Le soutien politique en faveur du rapport pro ACTA de Marielle Gallose se poursuit. Dans notre dernier épisode, nous constations que Patrice Geoffron et Philippe Hardouin aiment l’étude Tera qui aime le rapport Gallo qui aime l’étude Tera qui a été écrite par Patrice Geoffron et Philippe Hardouin... Ce cercle vicieux infernal s’enrichit d’une nouvelle contribution avec une tribune du commissaire Barnier publiée dans le Monde. Celui-ci vient avaliser les conclusions de cette étude Tera, tout en annonçant, à mots à peine voilés, qu’il allait soutenir les travaux de Marielle Gallo. Cela tombe bien, le rapport Gallo sera voté en commission des affaires juridiques au Parlement le 1er juin prochain. Décryptage.
Les grandes manoeuvres se poursuivent autour du rapport Gallo.

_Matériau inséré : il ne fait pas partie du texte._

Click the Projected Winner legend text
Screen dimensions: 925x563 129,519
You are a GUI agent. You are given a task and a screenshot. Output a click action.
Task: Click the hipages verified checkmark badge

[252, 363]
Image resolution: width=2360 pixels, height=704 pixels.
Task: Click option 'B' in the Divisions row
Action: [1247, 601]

Cette initiative de l’eurodéputée Marielle Gallo sur le renforcement de la propriété intellectuelle est le chainon manquant pour préparer l’arrimage d’ACTA en Europe.
On rappellera qu’en septembre 2009, la Commission européenne émettait une communication en faveur du renforcement de « l’application des droits de propriété intellectuelle sur le marché intérieur » où la Commission Marché Intérieur souhaitait encourager les ayants droit « et les autres parties concernées » (plateforme, FAI, etc.) « à dialoguer et à mettre leurs intérêts en commun dans la lutte contre les atteintes aux droits de propriété intellectuelle ». Cette démarche, soutenue par le Conseil de l’Europe, faisait place nette pour accueillir ACTA, ce fameux accord anti-contrefaçon dans la lignée de la loi HADOPI.
Le rapport de l’eurodéputée Marielle Gallo n’a pas d’autre objectif : en espérant qu’une future déclaration formelle soit adoptée par le Parlement européen, son auteur tente de décrocher un appui politique de poids, pour peser dans les futures négociations. Par tous les moyens.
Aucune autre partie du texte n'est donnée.